In what can only be categorized as a landslide, attendees at the 2017 Conservative Political Action Conference (CPAC) said they not only oppose the ongoing attempts to impose a federal online gambling ban at the behest of billionaire casino owner Sheldon Adelson, but also view it as crony capitalism and a clear violation of the US Constitution’s Tenth Amendment.
This is according to a survey conducted during the four days at CPAC by the Institute For Liberty, a libertarian think tank that has opposed efforts in Congress to prohibit online gambling. The IFL is a common signatory on letters opposing the Restoration of America’s Wire Act and other federal-level efforts to ban online gambling.
What the survey asked and how CPAC attendees responded
The survey by the Institute For Liberty asked conference-goers their views on a number of issues, including the two online gambling questions mentioned above.
The precise wording of the questions wasn’t made available, but based on reporting from The Hill, the questions were worded to trigger the libertarianism that runs deep in most CPAC attendees.
According to The Hill, the first question asked whether they support efforts by some in Congress to overturn state laws regarding online gambling.
Ninety-one percent of respondents said they don’t support these efforts.
The second question didn’t fare much better: 88 percent of respondents called the Restoration of America’s Wire Act bills that have appeared in Congress in recent years “a violation of the Tenth Amendment and an example of crony capitalism.”
“Conservatives see RAWA for what it is — one of the worst forms of crony capitalism in Congress today,” said IFL President Andrew Langer in a press release. “RAWA is nothing short of an effort by one of the richest men in the world to ban a form of competition for his brick and mortar casino empire – and everyone knows it.
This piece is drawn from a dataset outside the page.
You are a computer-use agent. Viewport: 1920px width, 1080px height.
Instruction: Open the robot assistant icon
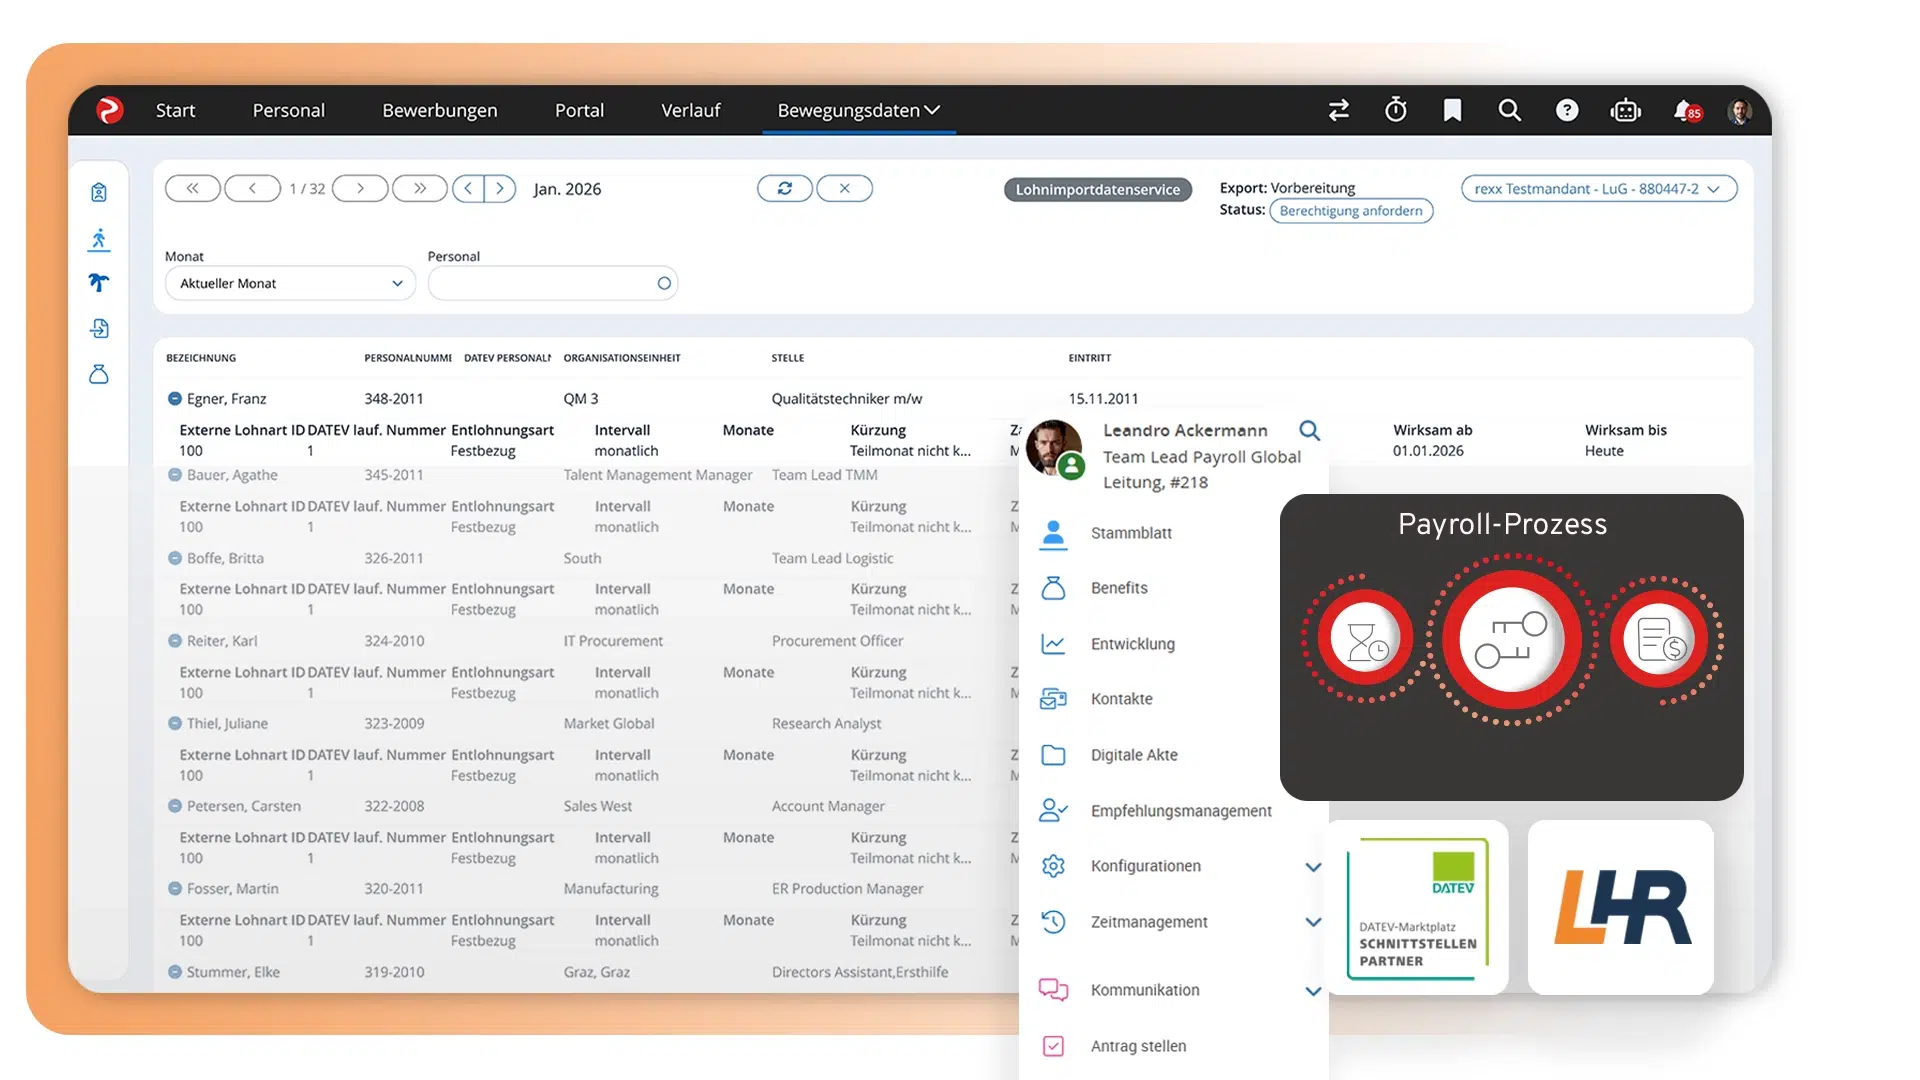tap(1625, 110)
Worse yet, he is even willing to trample on the Constitution to do it.”
“The Leadership of both houses of Congress should know that rank and file conservative voters reject the crony RAWA bill and will defend the Constitution from this Vegas-purchased onslaught on liberty,” Langer added. “We will be vigilant opposing this bill.”[geoip2 region=NJarea][/geoip2]
How much stock should we put in this survey?
I often caution against reading too much into polling by groups who clearly fall on one side of a certain issue, and while I agree with the results, it’s important to place these positive results in the proper context.
First, the IFL is a libertarian group that has been on the front lines of opposing RAWA. From what I’ve seen, the IFL designed the questions to gin up two common libertarian concerns: states’ rights versus federal oversight, and the freedom for individuals to make their own decisions so long as they aren’t hurting others, e.g. gambling.
This is important to note because CPAC is known for attracting people with strong libertarian streaks, even though it is first and foremost a conservative conference. The libertarian tilt can consequently be seen in the recent presidential straw poll results from the conference.
From 2010 to 2016, a candidate with the last name Paul won the CPAC Straw Poll in every non-presidential election year:
- 2010: Ron Paul
- 2011: Ron Paul
- 2012: Mitt Romney
- 2013: Rand Paul
- 2014: Rand Paul
- 2015: Rand Paul
- 2016: Ted Cruz
Bottom line: Results are good but not a game changer
Yes, the results of the Institute for Liberty survey are a clear sign that federal action prohibiting online gambling is unpopular. However, rephrasing the questions in more subtle ways would have almost certainly decreased the gap between the positive and negative responses.
After all, it’s clear there’s a big difference between asking:
“Do you support federal efforts to take away a state’s right to pass online gambling laws?”
“Do you support federal efforts to protect minors and compulsive gamblers by prohibiting online gambling?”